Tuesday, 26 November 2013

Finished Project: Another Floral Maxi Dress for Summer.

B6582 + M6349 + 50 centimetres = ....


 

When I asked "What is an appropriate dress to wear to Thanksgiving?" in an old blog post, Oona said "I'd make THIS for turkey day" - referring to the floral M5845 with outside darts

Well, I kinda did. Recognise the fabric?? 

A wise person once told me "don't throw out leftover fabric until you finish the project" so I held on to this half a meter of cotton sateen until I completed the M5845 and like a secret squirrel I stashed it away. 

A few weekends ago I went shopping and found some awesome black fabric. It was labelled as "cotton" but it wasn't cotton texture I was used to. I took it to the counter and asked the girls what it was... they whipped out a light and set a piece of it on fire! I stood there pretending that I knew what they were doing. The girls came to the conclusion that it was probably rayon, rayon fuji or something... they reassurred me it was definitely breathable... definitely a natural fiber. 

I just wanted to know if it was still $5.40 a meter :P 



I took 2 meters.

Sunday arvo when I was suppose to be finishing my fishy M6349, I started playing around with the rayon. I didn't have enough for a maxi dress, but I had enough for a maxi skirt. Went diggin around my sewing room for fabric for the bodice and found my floral cotton sateen scrap, yay. And it was already pre-washed, double yay. 



I always use coloured thread to sew gathering stitches so it's easy to spot and remove later.
Skirt gathered and ready to stitch to the bodice.

I used the B6582 bodice. I've only used this pattern once and have never worn the dress because of the dodgy machine stitched hem. 

The skirt is from the M6349, I added half a meter to the length. This skirt pattern is like gold.
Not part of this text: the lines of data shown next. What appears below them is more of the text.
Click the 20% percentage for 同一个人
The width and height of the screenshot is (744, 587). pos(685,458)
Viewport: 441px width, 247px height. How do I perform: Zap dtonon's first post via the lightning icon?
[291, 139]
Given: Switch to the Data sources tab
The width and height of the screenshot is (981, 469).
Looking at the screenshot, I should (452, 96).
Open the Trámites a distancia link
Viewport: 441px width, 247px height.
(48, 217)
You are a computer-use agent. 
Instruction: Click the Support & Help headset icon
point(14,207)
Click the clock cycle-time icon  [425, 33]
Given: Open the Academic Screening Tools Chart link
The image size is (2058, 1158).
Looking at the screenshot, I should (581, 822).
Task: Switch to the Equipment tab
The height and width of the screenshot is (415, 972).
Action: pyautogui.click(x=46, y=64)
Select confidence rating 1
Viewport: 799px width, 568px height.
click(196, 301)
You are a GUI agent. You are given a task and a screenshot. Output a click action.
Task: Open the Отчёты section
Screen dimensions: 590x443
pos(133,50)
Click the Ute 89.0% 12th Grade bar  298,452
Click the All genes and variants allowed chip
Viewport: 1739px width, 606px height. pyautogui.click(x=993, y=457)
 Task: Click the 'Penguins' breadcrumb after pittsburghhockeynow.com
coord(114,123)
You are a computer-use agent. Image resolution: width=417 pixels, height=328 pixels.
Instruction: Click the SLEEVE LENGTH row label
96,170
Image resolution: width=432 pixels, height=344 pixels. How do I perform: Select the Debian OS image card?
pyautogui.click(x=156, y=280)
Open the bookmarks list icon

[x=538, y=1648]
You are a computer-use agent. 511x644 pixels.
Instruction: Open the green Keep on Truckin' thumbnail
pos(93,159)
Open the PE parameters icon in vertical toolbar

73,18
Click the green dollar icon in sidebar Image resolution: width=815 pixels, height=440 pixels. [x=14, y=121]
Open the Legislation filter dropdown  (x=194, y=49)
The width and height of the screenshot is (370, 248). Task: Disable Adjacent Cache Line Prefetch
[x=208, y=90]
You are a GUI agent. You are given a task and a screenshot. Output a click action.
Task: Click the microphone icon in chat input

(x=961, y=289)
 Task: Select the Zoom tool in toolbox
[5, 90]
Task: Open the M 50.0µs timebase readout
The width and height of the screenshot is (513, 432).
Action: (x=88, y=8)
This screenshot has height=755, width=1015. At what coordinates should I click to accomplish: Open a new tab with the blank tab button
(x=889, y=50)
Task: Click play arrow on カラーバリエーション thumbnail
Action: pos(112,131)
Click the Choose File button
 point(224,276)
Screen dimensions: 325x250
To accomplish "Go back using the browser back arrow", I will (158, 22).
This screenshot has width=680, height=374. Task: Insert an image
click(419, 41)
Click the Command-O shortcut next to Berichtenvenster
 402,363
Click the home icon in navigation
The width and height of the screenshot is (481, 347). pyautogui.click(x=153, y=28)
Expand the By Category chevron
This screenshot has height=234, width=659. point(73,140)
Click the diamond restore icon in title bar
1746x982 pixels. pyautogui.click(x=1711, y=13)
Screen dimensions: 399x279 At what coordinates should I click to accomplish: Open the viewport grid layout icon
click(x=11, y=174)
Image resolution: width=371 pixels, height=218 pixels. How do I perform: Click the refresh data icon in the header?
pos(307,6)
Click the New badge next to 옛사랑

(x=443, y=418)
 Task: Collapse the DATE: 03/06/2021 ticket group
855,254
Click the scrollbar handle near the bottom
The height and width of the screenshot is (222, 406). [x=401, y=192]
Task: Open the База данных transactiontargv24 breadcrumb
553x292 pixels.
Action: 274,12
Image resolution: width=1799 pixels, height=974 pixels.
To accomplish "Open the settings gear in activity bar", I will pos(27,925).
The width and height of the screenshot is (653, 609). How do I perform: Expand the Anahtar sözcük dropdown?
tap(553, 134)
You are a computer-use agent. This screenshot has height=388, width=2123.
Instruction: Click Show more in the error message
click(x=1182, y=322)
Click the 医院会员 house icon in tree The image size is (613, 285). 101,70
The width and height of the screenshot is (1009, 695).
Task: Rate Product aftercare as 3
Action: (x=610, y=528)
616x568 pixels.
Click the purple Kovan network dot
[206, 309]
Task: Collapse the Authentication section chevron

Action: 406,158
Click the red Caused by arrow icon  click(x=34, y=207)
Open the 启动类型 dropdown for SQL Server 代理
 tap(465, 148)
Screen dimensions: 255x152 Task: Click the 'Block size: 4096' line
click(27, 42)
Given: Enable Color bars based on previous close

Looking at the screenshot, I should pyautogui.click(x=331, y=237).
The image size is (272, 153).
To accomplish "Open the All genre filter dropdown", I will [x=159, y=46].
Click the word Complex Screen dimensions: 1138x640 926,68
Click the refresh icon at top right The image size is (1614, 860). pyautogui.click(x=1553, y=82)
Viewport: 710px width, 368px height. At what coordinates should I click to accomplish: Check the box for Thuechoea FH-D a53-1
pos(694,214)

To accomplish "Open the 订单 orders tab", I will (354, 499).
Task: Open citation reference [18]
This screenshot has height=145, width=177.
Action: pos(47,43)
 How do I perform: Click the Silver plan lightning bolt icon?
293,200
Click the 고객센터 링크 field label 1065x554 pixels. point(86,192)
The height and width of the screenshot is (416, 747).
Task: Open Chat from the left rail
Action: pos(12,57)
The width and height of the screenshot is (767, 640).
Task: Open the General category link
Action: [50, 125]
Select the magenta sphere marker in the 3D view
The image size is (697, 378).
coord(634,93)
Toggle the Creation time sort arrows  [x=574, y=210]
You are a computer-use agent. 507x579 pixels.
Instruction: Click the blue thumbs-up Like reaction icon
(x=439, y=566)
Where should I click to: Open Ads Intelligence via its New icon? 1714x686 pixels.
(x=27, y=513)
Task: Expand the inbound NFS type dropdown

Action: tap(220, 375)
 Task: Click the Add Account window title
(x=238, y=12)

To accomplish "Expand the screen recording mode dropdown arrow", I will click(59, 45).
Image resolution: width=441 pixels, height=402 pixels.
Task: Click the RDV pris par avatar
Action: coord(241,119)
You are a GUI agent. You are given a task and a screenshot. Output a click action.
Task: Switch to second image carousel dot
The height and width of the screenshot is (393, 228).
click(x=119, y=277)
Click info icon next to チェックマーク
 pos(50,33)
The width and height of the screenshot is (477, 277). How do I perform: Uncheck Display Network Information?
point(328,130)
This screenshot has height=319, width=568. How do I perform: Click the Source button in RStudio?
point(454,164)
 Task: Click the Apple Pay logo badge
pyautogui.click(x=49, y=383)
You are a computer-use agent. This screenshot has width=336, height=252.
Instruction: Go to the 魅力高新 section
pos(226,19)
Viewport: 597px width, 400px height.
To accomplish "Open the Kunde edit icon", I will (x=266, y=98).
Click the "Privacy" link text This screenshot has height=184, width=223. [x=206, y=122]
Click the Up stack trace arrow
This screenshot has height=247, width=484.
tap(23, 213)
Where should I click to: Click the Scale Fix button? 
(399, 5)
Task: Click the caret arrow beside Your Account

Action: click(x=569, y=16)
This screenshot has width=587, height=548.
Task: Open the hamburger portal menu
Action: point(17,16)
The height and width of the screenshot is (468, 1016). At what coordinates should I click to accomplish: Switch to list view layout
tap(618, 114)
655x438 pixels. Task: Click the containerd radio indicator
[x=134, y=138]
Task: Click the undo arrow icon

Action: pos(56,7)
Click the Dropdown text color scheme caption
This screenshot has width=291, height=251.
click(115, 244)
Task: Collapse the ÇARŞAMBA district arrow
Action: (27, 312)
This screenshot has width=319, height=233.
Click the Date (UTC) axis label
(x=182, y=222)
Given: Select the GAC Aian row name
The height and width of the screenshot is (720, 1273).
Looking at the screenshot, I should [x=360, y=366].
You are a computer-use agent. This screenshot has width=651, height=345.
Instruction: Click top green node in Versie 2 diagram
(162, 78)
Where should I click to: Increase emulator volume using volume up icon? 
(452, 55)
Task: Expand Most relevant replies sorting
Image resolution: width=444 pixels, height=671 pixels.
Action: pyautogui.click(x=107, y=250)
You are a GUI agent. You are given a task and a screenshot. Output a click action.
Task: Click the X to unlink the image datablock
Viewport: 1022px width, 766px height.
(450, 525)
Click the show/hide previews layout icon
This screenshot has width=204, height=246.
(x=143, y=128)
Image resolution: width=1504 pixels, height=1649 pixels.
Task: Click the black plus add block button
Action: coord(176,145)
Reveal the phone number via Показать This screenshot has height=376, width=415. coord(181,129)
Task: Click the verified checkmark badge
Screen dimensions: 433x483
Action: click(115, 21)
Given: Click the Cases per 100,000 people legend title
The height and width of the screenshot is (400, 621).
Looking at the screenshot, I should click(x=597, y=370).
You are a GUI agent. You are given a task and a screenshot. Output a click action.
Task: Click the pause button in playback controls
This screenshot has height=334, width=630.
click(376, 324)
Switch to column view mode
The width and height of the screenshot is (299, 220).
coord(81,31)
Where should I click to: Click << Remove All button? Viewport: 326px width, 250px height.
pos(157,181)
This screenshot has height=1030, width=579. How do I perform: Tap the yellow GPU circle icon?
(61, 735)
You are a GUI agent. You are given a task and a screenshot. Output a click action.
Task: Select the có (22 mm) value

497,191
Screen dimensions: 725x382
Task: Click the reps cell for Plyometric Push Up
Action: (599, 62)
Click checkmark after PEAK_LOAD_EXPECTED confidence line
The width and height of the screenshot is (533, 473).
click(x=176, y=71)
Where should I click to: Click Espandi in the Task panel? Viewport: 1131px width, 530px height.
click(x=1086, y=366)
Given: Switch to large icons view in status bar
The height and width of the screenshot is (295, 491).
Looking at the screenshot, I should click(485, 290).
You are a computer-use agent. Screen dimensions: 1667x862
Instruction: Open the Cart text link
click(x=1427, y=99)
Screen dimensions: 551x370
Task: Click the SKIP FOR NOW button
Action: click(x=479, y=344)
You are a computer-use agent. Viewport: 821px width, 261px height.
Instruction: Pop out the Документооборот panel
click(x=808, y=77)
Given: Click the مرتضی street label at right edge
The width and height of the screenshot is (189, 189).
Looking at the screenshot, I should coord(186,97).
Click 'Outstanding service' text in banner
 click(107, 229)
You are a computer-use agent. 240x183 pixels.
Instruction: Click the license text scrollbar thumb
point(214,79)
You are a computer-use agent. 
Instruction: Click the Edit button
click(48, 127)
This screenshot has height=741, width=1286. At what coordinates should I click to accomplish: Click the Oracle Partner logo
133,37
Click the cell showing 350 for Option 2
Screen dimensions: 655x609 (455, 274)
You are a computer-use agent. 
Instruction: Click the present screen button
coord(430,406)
I'm holding onto to it forever! 



Pattern: Butterick 6582, View 3, M6349 skirt
Size: 6 all the way. 


Fabric: 0.5m cotton sateen, leftover from an old project), 0.5m cotton lawn (bodice lining), 2m rayon (skirt)

Notions: Dress zipper 18", Gutermann thread

Time:  approx 10 hours (3 hours to cut all fabric and construct shell, 5 hours to construct lining, skirt, bag bodice, gather skirt.. 1 hour-ish to handpick zip and machine hem)

Cost: Fabric $10 (skirt), Lining $3, Zipper $2. Cheapest dress ever. 

Pattern Modification/Adjustments:
  • Fully lined the bodice instead of facings for the bodice
  • Replaced skirt with a maxi skirt (using lengthened skirt pattern of M6349)
Techniques Used:
  • Darts
  • Gathering
Handpicked zip.

Japanese cotton lawn bodice lining.

Faux wrap bodice.


I interfaced the zip SA, it stabilized the rayon so there was no warping or wiggling when I was installing the zip. Gosh I love handpicking! 

I will go up a size next time to an 8 (possibly 10 at the waist). Despite the finished measurements being bigger than my measurements, it's a little restrictive across the bust and back.


This was my first Thanksgiving, and I loved it! Food, and wine... hehe. 
Even though we don't celebrate Thanksgiving in Australia, I watch an unhealthy amount of Gossip Girl a lot of American TV shows so I knew what to expect - giant turkey, cranberry sauce, pumpkin pie... it was a lovely lunch. 

Wishing you all a wonderful Thanksgiving this Thursday. I can't wait to stalk '#Thanksgiving' on Instagram to see all your delicious food and sexy table settings!


Read More

Tuesday, 12 November 2013

WIP: McCall's 6349, View C Bodice with Ruched Bust.

Untitled

I think I have a new favourite pattern! Or at least favourite pattern in the "strapless bodice" category.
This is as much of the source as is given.